The Vector Institute, a monument to the take-off of Hinton's ideas, is a research center, where companies from the USA and Canada — such as Google, Uber, and Nvidia — will finance attempts to commercialize AI technologies. Money poured into him faster than Jacobs had time to ask them; Two co-founders studied companies in the Toronto area, and it turned out that the demand for specialists in AI is ten times higher than the capacity to produce them in Canada. "Vector" is the starting point of a global attempt to mobilize around civil society: make money from technology, train people in it, hone it and apply it. Data centers are being built, skyscrapers are being filled with startups, a whole generation of students is joining the region.
The impression of being in the “Vector” office, empty and echoing, awaiting filling is as if you were at the beginning of something. But what is strange about GO is how old its key ideas are. Breakthrough work by Hinton, made jointly with David Rumelhart and Ronald Williams, was published in 1986. The work understood the technology called "reverse error propagation" (ORO). ORO, in the words of John Cohen, a specialist in computational psychology at Princeton, "this is what all deep learning is based on - literally everything."
')
In fact, the AI ​​today is GO, and GO is ORO, and this is surprising, considering that ODP is more than 30 years old. It is worth understanding how this happened - how the technology can lie in the standby mode for so long, and then lead to such an explosion. Understanding the history of ORO, you will begin to understand the current development of AI, and in particular, the fact that perhaps we are not at the beginning of a revolution. Perhaps we are at its end.
Proof of
The walk from the Vektor Institute to Hinton’s office on Google, where he spends most of his time (he is now an honorary professor at the University of Toronto) is a kind of live city advertising, at least in the summer. You can see why Hinton, who was born in Britain, moved here in the 1980s after working at Carnegie Mellon University in Pittsburgh.

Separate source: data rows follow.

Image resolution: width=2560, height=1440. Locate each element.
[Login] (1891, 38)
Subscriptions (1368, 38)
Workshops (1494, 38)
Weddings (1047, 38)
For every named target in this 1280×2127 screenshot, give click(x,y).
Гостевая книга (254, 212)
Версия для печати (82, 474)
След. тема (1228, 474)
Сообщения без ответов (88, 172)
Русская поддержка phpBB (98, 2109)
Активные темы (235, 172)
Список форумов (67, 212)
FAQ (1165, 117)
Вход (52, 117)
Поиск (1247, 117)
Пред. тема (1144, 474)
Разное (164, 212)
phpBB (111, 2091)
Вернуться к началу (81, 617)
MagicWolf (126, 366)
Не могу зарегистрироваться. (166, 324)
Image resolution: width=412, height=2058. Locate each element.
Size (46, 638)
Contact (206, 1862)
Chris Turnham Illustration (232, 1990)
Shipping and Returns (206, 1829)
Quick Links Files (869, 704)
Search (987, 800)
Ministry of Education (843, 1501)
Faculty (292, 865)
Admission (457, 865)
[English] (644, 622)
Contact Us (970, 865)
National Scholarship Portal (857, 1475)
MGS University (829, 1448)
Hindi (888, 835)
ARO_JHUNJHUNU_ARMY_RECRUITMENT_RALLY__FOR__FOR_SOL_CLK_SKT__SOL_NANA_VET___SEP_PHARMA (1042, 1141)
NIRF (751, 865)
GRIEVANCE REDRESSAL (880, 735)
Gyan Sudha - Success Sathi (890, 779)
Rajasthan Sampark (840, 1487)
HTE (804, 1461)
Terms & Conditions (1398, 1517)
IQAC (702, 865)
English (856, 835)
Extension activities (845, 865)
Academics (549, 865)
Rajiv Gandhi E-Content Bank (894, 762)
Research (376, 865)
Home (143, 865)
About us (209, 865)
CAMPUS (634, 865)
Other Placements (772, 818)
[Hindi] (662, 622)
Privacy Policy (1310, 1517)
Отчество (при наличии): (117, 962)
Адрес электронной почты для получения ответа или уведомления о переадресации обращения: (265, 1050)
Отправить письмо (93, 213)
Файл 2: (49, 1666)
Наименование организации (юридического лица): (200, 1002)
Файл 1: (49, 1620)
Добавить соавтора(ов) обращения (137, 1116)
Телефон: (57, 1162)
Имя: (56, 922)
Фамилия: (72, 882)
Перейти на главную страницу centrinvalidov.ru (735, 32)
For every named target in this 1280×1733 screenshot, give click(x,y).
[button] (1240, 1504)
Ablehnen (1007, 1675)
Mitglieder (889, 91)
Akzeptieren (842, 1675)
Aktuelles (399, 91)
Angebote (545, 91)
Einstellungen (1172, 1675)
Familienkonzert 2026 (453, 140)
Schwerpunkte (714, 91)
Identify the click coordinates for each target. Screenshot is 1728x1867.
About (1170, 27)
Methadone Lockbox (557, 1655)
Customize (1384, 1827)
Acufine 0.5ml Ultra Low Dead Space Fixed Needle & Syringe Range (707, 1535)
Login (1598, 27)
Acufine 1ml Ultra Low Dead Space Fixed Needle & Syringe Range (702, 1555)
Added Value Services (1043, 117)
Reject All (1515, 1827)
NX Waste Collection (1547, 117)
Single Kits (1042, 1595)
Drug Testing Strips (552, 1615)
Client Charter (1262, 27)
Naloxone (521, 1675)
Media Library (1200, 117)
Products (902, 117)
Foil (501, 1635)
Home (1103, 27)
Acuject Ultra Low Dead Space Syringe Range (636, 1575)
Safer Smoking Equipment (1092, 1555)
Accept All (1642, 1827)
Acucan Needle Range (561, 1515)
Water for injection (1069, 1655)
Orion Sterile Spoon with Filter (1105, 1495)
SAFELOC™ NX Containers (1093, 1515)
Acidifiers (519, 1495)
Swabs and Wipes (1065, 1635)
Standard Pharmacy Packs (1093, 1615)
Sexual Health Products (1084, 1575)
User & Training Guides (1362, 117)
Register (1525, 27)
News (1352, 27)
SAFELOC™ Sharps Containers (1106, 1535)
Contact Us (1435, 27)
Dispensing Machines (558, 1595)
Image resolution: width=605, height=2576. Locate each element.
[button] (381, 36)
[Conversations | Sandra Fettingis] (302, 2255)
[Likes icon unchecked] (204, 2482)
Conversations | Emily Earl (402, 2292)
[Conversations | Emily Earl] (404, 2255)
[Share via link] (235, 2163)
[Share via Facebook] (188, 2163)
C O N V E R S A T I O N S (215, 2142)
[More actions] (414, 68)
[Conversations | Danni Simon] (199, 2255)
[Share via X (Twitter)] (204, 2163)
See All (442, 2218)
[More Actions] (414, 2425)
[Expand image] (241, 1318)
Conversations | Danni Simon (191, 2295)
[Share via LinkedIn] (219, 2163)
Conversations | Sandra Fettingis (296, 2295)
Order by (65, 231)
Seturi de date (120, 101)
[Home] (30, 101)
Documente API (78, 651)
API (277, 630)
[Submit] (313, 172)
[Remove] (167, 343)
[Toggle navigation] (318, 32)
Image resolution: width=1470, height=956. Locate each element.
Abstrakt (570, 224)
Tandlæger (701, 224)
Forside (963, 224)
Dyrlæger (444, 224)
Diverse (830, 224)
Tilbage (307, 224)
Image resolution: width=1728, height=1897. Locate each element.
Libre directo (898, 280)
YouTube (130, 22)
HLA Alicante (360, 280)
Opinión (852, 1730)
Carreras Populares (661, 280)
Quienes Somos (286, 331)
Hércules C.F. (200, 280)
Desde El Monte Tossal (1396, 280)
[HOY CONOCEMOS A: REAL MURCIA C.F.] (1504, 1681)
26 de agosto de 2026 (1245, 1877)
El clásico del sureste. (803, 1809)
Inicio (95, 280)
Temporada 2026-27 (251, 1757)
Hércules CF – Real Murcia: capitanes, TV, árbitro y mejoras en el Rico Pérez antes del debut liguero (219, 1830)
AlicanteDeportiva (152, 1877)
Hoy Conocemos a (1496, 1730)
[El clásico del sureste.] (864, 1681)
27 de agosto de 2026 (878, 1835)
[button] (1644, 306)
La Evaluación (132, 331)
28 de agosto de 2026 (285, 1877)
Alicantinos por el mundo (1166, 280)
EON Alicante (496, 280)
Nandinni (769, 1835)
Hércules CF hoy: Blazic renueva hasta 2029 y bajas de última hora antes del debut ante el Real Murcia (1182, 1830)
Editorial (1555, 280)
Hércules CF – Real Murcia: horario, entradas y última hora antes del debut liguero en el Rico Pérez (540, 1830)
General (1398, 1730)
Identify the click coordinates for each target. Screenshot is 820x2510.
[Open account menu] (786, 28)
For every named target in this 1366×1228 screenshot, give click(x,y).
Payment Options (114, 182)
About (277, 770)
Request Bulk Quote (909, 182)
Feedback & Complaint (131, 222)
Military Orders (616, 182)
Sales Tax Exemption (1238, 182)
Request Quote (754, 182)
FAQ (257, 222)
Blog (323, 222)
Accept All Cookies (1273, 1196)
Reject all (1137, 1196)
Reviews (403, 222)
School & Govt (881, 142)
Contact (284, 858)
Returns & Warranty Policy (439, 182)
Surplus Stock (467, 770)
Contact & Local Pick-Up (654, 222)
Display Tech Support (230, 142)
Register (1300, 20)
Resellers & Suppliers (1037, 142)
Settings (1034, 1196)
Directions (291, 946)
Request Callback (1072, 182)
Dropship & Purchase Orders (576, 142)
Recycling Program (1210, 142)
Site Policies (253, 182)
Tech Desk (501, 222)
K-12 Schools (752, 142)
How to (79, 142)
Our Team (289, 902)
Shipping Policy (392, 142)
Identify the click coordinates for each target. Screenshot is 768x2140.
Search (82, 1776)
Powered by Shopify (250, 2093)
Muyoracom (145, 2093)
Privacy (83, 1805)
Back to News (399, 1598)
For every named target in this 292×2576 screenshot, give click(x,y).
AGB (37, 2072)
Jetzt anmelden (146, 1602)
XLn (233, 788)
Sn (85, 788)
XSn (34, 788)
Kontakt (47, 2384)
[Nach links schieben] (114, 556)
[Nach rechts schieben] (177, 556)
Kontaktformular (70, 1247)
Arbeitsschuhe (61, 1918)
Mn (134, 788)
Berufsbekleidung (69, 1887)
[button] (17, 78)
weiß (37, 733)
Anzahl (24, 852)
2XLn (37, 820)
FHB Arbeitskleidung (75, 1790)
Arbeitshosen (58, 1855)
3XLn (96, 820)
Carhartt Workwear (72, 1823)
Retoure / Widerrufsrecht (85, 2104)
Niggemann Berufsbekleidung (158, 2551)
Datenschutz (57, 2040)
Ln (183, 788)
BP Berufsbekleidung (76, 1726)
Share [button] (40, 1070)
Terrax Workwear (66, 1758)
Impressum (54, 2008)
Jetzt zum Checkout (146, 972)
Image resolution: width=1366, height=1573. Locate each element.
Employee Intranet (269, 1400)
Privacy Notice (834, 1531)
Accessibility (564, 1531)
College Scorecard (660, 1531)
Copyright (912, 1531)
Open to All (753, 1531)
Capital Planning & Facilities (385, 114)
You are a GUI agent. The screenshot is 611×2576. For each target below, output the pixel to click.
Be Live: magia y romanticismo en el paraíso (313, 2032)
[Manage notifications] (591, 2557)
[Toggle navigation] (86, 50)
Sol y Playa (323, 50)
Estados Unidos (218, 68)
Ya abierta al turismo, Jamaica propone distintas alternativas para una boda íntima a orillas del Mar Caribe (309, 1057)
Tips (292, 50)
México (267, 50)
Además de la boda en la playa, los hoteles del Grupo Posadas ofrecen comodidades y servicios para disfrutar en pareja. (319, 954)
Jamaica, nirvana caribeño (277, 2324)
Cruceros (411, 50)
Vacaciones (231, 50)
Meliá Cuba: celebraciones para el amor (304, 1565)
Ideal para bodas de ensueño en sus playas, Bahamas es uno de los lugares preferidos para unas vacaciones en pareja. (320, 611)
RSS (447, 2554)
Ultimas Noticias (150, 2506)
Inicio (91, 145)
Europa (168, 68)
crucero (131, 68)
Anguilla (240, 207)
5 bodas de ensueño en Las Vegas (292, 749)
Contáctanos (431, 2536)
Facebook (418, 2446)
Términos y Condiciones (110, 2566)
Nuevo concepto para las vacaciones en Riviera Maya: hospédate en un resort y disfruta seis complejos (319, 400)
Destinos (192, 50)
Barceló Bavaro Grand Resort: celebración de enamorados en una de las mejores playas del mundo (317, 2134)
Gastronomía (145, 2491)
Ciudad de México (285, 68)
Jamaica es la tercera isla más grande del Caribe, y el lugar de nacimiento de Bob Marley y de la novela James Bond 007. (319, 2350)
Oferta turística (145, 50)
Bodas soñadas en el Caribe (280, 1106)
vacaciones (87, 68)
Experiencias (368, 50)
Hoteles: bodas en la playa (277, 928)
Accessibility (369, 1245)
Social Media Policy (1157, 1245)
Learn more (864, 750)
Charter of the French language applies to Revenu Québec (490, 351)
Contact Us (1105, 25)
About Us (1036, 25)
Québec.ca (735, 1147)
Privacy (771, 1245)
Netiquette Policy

Going outside, even in the business center near the financial district, you feel as if you were in nature. I think it's all about the smell: it smells of wet humus. Toronto was built in a wooded ravine, and it is called the “city in the park”; during urbanization, local authorities imposed strict restrictions to maintain tree growth. On the way to the city, its outskirts seem covered with cartoon lush vegetation.
Toronto is the fourth largest city in North America (after Mexico City, New York and Los Angeles), and the most diverse: more than half of its inhabitants were born outside Canada. This can be seen when walking around the city. People in the technology quarter look different from San Francisco residents — young white guys in sweatshirts — but more internationally. There is free medicine, good public schools, people are friendly, the political climate is stable and leaning to the left; all this attracts people like Hinton, who says he left the United States because of the
Iran-Contra scandal. This is one of the first topics that we raise at the first meeting, shortly before lunch.
“Most people at Carnegie Mellon University believe that it was wise for the US to invade Nicaragua,” he says. “They thought the country belonged to them.” He says that he recently had a big working breakthrough: “A very good young engineer is working with me,” a woman named Sarah Sabur. She is from Iran, and she was denied a work visa to the United States. The Google office in Toronto took her to him.
Hinton, 69 years old, has a kind, thin, British-type face of a “
big good giant ”, with thin lips, large ears and a prominent nose. He was born in Wimbledon, in England, and his voice in conversation sounds like the voice of an actor reading a children's book about science: you can hear curiosity, charm and a desire to explain everything in it. He is funny, a little showman. All the time he is talking, because, as it turned out, it hurts him to sit. “In June 2005, I sat down and it was a mistake,” he tells me, after a pause, to explain that he has problems with the intervertebral disc. Because of this, he could not fly, and earlier that day he had to carry a surfboard-like device with him so that he could lie on it in the dentist’s office, which worked with a cracked tooth root.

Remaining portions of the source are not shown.